Gordon MK, DeSantis-Rodrigues A, Hahn R, Zhou P, Chang Y, Svoboda KKH, Gerecke DR. Ann. N. Y. Acad. Sci. 2016; 1378(1): 158-165.

Affiliation

Department of Pharmacology and Toxicology, Ernest Mario School of Pharmacy, Rutgers University, Piscataway, New Jersey.

Copyright

(Copyright © 2016, John Wiley and Sons)

DOI

10.1111/nyas.13226

PMID

27737494

Abstract

Mustard exposures result in epithelial-stromal separations in the cornea and epidermal-dermal separations in the skin. Large blisters often manifest in skin, while the cornea develops microblisters, and, when enough form, the epithelium sloughs. If the exposure is severe, healing can be imperfect and can result in long-term adverse consequences. For the cornea, this could manifest as recurrent corneal erosions. Since the corneal epithelial-stromal separations are in the region identified by electron microscopy as the lamina lucida, the same region affected by the blistering disease junctional epidermolysis bullosa (JEB), we postulated that the molecules that are defective in JEB would be the same ones cleaved by mustard compounds.

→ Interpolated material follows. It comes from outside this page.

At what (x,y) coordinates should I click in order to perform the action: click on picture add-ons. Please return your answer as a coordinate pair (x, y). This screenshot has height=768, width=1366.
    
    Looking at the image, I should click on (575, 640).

These molecules are α6β4 integrin and collagen XVII, which can be cleaved by matrix metalloproteinase-9 (MMP-9) and ADAM17, respectively. Therefore, our laboratory has tested MMP-9 and ADAM17 inhibitors as potential therapies to attenuate corneal mustard injury. Our results demonstrated that inhibiting MMP-9 and ADAM17 resulted in less epithelial-stromal separation in the corneas at 24 h postexposure, as compared with using only medium as a therapy.

© 2016 New York Academy of Sciences.